> **THE RECORDS**:
- Opening Delimiter -

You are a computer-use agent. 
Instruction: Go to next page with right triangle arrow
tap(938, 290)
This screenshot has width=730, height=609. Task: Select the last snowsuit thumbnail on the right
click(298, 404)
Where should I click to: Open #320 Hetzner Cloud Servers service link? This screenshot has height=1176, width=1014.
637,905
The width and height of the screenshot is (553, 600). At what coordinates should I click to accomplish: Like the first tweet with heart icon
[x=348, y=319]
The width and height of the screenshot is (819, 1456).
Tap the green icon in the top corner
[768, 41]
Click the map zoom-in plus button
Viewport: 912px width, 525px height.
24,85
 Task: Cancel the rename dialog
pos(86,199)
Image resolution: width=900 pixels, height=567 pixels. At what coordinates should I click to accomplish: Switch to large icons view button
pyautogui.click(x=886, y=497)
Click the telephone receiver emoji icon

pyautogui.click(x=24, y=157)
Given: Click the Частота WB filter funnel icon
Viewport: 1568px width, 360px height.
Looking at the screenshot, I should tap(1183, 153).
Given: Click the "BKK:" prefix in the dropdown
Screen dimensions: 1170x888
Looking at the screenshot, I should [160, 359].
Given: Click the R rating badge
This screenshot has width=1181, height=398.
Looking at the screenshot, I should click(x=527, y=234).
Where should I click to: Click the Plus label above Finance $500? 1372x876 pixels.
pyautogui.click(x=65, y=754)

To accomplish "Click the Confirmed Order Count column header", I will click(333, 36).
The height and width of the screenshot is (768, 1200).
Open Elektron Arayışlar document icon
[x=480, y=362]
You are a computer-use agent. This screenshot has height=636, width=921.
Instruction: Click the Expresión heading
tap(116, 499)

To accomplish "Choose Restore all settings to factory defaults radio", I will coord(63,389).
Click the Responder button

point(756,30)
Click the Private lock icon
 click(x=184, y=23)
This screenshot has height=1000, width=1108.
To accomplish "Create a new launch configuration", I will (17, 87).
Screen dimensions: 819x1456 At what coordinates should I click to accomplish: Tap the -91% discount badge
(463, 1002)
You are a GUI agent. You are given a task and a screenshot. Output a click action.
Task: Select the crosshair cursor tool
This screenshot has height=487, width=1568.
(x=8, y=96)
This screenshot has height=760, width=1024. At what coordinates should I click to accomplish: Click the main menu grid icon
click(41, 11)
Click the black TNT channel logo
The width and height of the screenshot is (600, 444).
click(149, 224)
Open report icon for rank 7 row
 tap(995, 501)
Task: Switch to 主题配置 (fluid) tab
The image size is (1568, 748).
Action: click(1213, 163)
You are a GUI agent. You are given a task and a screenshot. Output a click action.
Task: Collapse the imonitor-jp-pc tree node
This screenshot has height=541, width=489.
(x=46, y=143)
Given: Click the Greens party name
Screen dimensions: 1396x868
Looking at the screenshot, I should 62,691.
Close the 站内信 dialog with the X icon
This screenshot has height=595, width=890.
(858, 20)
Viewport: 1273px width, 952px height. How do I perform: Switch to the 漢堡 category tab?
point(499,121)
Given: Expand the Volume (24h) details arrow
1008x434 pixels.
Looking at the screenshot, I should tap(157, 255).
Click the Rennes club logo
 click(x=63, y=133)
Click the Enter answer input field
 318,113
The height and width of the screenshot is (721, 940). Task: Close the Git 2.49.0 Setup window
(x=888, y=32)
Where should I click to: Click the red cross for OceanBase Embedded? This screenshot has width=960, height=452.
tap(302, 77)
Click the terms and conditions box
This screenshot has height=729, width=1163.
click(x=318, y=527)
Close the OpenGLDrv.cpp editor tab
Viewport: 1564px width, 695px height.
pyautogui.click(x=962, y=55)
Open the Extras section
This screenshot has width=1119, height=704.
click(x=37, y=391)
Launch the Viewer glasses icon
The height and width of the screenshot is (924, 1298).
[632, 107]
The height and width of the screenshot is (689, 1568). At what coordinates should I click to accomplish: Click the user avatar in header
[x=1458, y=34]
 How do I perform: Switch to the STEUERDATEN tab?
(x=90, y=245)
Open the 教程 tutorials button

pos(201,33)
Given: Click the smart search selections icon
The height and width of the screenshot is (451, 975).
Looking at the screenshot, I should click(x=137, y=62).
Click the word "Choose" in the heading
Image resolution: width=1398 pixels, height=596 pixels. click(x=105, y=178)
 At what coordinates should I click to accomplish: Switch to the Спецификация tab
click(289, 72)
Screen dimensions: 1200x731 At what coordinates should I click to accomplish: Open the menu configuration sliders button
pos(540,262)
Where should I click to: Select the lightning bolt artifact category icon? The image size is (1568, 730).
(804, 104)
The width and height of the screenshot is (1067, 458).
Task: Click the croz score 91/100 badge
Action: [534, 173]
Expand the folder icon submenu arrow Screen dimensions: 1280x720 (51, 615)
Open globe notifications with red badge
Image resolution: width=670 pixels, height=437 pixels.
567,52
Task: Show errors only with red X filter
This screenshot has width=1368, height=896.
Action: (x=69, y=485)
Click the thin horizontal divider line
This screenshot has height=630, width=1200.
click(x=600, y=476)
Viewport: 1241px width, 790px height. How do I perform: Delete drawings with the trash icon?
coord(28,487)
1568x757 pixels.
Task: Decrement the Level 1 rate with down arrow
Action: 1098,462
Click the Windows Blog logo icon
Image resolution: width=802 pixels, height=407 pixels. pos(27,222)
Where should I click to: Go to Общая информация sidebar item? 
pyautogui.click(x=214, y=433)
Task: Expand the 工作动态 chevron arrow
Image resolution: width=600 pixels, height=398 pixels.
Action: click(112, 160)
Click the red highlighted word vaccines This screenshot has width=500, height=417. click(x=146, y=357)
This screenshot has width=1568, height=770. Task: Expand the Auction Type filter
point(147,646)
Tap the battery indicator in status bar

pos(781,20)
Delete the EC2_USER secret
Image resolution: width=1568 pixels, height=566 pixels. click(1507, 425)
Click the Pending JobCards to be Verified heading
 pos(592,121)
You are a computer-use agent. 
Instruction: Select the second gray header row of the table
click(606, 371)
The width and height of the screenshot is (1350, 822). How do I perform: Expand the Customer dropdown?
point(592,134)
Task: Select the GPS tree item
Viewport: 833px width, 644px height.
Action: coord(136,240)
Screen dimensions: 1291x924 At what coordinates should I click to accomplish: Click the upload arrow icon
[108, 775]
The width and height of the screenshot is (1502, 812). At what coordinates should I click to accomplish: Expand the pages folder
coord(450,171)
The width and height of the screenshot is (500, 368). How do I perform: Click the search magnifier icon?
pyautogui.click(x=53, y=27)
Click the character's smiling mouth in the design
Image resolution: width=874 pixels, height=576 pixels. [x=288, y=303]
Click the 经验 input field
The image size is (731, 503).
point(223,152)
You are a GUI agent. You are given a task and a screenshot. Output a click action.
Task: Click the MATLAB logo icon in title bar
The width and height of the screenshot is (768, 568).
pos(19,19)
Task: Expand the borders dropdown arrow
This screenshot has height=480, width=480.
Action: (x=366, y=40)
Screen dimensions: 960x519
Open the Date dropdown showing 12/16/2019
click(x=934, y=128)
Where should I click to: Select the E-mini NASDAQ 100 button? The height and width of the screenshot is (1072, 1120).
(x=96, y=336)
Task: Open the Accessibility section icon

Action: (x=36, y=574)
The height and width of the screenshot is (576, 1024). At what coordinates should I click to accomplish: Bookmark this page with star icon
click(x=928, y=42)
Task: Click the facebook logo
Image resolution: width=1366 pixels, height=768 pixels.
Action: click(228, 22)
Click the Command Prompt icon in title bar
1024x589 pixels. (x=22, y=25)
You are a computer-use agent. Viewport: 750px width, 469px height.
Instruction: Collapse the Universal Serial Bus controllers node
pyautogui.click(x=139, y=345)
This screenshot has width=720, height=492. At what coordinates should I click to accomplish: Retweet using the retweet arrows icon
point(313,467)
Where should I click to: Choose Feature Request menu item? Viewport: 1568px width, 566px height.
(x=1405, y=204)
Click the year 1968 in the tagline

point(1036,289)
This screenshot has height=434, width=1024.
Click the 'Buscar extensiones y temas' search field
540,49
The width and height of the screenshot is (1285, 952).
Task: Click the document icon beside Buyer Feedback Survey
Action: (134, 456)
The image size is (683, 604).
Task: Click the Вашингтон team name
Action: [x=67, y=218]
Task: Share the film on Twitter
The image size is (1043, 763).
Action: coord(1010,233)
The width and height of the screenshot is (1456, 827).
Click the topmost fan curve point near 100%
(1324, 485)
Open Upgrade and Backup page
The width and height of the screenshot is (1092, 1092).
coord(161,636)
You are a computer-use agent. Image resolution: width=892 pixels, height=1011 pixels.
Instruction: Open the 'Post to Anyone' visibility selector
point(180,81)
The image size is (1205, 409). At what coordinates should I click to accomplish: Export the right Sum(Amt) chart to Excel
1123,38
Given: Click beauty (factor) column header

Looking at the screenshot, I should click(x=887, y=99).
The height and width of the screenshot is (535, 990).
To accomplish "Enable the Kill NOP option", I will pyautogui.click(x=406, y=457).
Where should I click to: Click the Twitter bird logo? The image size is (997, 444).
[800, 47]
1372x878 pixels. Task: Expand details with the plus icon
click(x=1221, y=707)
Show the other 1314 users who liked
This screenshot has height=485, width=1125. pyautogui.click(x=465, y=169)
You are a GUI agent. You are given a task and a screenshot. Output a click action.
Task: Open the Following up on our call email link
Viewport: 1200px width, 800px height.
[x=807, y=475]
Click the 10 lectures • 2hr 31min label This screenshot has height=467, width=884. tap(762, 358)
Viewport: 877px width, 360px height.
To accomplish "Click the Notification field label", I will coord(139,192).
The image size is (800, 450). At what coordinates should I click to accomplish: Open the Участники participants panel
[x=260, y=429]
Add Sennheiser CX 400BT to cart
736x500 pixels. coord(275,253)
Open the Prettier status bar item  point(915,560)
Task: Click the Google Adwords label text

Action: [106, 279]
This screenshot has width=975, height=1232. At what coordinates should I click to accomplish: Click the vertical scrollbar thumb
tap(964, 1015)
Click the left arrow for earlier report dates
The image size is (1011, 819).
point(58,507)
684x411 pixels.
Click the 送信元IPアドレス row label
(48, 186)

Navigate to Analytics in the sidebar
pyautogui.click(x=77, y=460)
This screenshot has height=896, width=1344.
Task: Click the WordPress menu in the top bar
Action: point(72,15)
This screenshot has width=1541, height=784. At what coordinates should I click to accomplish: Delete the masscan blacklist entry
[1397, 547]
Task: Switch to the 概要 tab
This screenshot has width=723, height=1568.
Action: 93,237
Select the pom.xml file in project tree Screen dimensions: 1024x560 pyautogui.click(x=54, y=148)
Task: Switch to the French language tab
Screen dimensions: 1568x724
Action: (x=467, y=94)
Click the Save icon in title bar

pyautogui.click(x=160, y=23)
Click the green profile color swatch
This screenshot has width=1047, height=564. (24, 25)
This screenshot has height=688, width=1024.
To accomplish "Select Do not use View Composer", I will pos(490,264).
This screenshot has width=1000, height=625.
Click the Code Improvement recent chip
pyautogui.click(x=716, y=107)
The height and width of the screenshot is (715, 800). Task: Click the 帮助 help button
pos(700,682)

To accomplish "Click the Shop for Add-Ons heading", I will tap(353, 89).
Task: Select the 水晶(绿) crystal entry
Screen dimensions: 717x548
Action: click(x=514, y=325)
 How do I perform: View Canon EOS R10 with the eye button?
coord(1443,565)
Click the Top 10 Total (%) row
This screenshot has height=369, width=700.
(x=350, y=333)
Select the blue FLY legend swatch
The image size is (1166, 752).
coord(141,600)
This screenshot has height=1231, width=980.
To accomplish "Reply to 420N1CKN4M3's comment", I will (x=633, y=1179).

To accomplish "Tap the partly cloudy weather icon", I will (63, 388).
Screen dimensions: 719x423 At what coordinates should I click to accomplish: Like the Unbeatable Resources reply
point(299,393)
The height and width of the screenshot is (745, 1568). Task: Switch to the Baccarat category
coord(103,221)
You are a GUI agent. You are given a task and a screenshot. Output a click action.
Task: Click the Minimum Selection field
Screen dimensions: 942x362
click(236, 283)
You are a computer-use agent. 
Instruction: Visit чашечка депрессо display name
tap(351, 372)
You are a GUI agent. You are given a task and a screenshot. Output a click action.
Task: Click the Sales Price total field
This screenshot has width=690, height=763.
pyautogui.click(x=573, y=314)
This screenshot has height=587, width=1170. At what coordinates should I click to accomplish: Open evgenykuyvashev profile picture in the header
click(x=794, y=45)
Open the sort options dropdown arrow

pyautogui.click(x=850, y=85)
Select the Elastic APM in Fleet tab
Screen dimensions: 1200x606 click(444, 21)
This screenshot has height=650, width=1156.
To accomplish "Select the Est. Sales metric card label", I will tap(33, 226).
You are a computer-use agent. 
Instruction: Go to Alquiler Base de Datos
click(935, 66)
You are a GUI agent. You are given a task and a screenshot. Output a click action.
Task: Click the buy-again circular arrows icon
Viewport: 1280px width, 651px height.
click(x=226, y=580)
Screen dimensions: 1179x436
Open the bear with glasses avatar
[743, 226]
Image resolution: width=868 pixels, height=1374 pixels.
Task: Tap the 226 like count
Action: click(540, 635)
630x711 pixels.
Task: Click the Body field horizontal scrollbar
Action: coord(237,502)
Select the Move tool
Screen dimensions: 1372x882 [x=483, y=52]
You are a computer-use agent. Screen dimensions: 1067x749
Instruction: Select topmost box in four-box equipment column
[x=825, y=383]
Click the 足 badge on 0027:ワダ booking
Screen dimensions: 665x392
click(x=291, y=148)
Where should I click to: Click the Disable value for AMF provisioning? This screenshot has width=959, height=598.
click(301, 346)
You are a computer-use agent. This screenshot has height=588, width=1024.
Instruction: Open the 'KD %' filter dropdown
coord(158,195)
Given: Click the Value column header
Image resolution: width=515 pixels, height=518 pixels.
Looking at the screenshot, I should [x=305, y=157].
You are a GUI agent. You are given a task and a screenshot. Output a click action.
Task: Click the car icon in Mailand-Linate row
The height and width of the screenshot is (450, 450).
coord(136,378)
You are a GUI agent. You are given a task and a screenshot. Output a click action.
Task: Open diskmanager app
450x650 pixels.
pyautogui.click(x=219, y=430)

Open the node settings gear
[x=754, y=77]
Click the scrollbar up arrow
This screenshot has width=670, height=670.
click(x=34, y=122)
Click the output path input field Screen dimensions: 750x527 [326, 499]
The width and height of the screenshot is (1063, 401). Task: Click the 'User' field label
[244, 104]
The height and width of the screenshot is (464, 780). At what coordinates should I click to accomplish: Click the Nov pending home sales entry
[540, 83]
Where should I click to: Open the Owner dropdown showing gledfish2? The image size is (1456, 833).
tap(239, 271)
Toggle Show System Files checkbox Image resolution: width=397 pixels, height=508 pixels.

- Closing Delimiter -

> **BRIEF**: Return every line above in which the string "tree" occurs.

> **SOLUTION FOR THIS TASK**:
Task: Collapse the imonitor-jp-pc tree node
Task: Select the GPS tree item
Select the pom.xml file in project tree Screen dimensions: 1024x560 pyautogui.click(x=54, y=148)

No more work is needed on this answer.